# Just A LOT of pics I took with my new camera!



## mommaB (Oct 1, 2009)

Here is Robin my current buck, most of my girls are bred to him, so he is sold.









This is Rosie Sunshines Fainter due Jan 23rd

















Mucovy Drake









Rissy Fainter doeling









Cordi saying HI! Also due March 16th that would make her 43days as of yesterday









Eva my VERY FIRST goat and only unreg. She is on day 74 as of yesterday









Sunset, due march 12th so she should be 48 days as of yesterday









Hope and Moscato the doeling and buckling I flew in from MA. Hope is from Dragonfly(Incredible Hunk is her daddy), and Moscato is is from Proctor Hill(Salvatore is his daddy)









This is Tina fainter doe due Jan 22nd she is HUGE!!!! :shocked: 









This is Liza, she's my baby girl! She gave me QUAD BUCKLINGS as a FF last year. REALLY hoping for a doeling this year. She is due Feb 15th









This is Candy. She is an Unreg nigi doe bred to a silky fainter buck. So Hopefully silky kids!!!

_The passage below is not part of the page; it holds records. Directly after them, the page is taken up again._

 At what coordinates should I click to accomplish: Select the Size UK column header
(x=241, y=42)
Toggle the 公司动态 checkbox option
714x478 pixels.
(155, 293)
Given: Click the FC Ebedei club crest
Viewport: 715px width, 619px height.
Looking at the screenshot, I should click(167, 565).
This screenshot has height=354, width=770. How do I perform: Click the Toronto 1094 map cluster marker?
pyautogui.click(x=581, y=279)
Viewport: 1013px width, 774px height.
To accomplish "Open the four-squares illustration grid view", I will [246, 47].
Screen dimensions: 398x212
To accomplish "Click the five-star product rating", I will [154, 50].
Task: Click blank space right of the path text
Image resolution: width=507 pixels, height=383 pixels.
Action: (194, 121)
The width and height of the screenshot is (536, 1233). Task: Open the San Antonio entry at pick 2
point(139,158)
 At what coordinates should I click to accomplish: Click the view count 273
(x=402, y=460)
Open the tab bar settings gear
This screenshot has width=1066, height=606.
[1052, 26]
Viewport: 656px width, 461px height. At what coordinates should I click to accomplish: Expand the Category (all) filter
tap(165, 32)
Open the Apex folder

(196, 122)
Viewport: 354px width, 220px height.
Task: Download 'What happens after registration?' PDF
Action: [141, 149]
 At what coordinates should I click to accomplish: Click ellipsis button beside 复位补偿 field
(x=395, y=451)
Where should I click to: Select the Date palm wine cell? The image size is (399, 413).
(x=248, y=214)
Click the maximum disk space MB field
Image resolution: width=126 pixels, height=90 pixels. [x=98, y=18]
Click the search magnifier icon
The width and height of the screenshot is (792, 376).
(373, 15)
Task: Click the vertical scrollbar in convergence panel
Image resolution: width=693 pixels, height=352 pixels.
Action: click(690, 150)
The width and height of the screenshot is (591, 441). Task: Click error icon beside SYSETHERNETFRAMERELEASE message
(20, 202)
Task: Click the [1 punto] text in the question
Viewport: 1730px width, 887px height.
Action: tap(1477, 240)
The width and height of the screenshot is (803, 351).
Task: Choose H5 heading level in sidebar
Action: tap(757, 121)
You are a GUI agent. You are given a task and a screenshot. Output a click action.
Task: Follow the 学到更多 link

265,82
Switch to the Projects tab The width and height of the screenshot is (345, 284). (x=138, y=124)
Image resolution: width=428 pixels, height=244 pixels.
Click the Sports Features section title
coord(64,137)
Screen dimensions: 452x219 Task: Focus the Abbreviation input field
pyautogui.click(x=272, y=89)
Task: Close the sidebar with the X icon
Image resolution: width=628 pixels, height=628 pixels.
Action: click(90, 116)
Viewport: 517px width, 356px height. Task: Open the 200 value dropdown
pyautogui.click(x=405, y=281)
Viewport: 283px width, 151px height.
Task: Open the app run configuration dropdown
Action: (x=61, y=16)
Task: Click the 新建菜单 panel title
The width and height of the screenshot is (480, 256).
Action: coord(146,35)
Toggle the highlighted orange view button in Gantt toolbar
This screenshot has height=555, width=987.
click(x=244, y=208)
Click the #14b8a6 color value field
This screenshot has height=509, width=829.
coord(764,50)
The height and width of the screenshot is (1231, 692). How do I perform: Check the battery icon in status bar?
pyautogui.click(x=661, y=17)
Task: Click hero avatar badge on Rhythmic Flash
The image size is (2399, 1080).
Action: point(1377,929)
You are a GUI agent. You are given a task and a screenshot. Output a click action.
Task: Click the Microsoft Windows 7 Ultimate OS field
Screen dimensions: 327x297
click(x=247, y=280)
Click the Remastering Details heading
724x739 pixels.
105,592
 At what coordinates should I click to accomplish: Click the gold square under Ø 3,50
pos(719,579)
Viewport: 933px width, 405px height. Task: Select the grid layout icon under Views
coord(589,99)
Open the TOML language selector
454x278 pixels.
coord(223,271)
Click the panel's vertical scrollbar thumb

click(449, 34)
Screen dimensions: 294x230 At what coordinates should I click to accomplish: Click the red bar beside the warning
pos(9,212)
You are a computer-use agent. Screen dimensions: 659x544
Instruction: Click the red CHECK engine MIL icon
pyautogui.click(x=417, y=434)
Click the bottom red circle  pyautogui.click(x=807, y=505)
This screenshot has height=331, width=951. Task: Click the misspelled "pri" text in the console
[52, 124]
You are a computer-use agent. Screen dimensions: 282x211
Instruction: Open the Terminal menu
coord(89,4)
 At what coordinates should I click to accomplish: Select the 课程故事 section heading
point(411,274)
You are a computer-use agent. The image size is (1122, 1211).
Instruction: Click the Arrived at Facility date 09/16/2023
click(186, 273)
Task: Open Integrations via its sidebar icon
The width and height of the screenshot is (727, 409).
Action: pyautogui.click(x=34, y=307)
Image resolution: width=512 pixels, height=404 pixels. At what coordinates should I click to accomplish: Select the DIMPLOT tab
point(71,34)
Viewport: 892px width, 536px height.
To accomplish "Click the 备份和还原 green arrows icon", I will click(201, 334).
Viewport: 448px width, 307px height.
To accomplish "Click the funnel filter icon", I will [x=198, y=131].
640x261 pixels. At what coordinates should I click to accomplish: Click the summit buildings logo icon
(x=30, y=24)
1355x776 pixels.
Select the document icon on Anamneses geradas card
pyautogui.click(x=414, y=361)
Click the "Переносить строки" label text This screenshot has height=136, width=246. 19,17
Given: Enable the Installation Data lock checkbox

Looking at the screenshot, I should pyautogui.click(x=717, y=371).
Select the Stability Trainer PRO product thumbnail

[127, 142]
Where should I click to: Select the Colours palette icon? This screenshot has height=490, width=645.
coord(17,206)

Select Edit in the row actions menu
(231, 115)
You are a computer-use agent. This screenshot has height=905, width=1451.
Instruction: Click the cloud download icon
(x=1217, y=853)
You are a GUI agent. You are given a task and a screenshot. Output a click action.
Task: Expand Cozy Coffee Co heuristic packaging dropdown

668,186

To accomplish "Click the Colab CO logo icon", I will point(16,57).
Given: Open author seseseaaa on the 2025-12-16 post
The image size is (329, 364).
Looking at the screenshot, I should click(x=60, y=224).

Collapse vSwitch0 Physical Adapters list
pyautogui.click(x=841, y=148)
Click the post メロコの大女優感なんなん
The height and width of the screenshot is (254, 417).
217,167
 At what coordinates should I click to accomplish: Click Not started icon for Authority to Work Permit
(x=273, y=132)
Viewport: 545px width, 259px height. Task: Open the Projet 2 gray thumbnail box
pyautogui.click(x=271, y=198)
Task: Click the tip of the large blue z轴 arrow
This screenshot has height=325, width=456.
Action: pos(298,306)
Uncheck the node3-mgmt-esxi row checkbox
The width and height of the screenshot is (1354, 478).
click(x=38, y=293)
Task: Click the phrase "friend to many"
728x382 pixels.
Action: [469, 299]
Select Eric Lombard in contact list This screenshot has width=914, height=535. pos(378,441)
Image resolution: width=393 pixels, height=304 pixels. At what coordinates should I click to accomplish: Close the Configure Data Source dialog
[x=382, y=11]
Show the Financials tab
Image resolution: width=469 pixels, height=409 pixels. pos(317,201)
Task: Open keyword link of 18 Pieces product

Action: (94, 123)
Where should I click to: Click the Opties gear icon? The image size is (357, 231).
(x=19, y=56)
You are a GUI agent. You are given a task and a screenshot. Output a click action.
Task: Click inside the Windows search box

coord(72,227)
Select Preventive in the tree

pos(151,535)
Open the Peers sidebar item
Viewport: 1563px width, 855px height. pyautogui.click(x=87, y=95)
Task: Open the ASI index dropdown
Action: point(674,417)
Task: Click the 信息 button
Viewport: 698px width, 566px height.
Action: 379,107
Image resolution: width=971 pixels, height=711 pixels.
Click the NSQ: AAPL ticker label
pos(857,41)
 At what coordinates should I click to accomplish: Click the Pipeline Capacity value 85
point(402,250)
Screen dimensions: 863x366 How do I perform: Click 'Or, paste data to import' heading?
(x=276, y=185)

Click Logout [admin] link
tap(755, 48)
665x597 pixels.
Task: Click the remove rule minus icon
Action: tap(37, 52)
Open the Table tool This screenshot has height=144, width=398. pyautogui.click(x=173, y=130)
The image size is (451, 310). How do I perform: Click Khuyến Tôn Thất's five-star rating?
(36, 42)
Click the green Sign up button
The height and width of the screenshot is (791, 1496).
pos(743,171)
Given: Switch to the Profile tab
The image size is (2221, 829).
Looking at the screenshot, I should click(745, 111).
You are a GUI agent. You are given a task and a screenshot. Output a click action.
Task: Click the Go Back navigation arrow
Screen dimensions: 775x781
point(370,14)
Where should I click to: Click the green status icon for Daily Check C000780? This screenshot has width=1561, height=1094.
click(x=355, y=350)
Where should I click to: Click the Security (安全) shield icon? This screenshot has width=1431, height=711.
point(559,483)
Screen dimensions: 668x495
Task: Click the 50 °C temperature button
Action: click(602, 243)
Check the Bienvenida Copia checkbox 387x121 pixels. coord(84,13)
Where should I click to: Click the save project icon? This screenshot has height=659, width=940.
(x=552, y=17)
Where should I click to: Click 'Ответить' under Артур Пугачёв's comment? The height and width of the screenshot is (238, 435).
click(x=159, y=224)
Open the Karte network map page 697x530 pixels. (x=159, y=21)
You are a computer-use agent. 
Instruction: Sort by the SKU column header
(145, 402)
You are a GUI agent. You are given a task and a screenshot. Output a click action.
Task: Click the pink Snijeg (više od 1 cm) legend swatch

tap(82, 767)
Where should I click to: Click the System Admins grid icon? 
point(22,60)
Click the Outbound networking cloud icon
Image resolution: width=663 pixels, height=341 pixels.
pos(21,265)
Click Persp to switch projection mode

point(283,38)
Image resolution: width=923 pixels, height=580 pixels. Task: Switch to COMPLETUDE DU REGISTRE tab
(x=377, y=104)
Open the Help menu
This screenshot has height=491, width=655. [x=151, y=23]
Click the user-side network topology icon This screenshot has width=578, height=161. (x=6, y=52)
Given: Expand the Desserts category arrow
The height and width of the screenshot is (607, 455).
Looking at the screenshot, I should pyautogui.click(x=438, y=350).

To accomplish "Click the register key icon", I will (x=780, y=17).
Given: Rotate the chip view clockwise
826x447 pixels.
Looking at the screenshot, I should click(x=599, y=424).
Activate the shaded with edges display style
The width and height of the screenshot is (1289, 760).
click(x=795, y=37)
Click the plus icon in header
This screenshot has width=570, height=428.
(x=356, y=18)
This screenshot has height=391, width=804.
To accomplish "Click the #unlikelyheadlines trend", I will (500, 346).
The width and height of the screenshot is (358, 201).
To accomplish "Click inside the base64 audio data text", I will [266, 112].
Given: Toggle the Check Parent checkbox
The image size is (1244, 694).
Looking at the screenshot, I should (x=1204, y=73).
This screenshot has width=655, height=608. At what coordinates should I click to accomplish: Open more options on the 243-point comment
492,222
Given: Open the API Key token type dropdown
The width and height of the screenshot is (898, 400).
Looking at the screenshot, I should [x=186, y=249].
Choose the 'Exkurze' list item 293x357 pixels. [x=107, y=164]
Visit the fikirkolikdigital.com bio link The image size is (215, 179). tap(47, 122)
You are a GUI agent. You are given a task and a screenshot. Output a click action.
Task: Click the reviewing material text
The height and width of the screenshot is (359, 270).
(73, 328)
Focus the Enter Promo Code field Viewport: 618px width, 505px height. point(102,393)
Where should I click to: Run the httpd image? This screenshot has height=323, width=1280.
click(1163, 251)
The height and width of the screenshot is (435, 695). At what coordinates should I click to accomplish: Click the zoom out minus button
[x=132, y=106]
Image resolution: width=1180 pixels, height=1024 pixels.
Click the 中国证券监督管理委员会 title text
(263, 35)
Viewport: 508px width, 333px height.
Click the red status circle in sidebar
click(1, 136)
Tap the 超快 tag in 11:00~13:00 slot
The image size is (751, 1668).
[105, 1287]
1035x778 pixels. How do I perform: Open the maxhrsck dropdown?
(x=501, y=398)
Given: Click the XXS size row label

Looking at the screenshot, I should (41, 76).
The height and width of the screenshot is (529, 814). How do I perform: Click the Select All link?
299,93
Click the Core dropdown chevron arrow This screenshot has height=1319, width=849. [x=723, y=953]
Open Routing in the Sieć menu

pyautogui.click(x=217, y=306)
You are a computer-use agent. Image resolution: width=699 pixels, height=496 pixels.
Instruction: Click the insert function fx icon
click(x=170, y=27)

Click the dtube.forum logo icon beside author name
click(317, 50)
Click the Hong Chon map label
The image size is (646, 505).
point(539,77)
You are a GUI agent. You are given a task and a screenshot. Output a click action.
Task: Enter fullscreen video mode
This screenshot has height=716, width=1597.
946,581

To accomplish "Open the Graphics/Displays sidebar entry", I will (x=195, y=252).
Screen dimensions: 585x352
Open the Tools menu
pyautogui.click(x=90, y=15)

This is Klover & Princess Jr. dolings. Might be bred spring?

















Jett & Daisy our feerless defenders!


----------



## capriola-nd (Jul 6, 2008)

Sunset and Cordelia look so cute! Nice pics.


----------



## mommaB (Oct 1, 2009)

Thanks! Yup they are doing great! All fuzzy!


----------



## toth boer goats (Jul 20, 2008)

Very nice goats you have there...... thanks for sharing with us..... :thumb: :greengrin:


----------



## liz (Oct 5, 2007)

Very pretty goaties! By the looks of those fluffy bellies, I'd say you are gonna have a barn full of babies!


----------



## mommaB (Oct 1, 2009)

Gosh Liz, I hope your right! Babies, babies everywhere!!! :stars:


----------



## CrazyAcre (Jan 7, 2010)

Beautiful pictures and beautiful goats..
I was wondering what kind of camera you got, I am looking for a new camera, and not sure which one to purchase.
Thanks


----------



## mommaB (Oct 1, 2009)

I got a Nikon Coolpix L110. Seems to be a good camera so far. It's not cheap, but not real exspensive either. I got it on sale for 200.00


----------



## CrazyAcre (Jan 7, 2010)

Thats not bad for the price and it takes some very nice pictures, they are nice an clear with good color. Thanks for letting me know, I will have to look it up, I am a sucker for Olympus cameras though.


----------



## jduwall (Aug 7, 2009)

Your goats are so nice. Babies nice & spread out. That makes it nice. Wow you have a lot of snow


----------



## mommaB (Oct 1, 2009)

Thankyou very much! Sunshine(my BFF) & I try VERY hard to keep them tip top. Yeah we usually have a lot of snow. We'll see how the rest of the year goes? It's mostly melted in those pics too!


----------



## DebMc (Dec 11, 2009)

Very pretty goats! They look so warm and fuzzy even though the weather there looks so cold.

Deb Mc


----------



## milk and honey (Oct 31, 2010)

Wow! Those are some Really nice pics.. or maybe your goats are just Really photogenic? It all looks great.


----------



## HoosierShadow (Apr 20, 2010)

Great pics! All the goats look so beautiful. Candy is gorgeous!


----------



## mommaB (Oct 1, 2009)

ThnakyoU!


----------



## Rogersfarm (Jan 24, 2010)

Beautiful Goaties! And I am sooooo jealous of your snow. :laugh: We live in Southeast Texas so no snow here just nasty wet winters that the temperture changes from 40 to 80 over night.


----------



## mommaB (Oct 1, 2009)

can we trade for a bit?? It's raining now :sigh: yuck!


----------



## Wild Wind Farm (Feb 9, 2010)

Your goats are beautiful, thinks for sharing.


----------



## mommaB (Oct 1, 2009)

Thankyou very much! :wink:


----------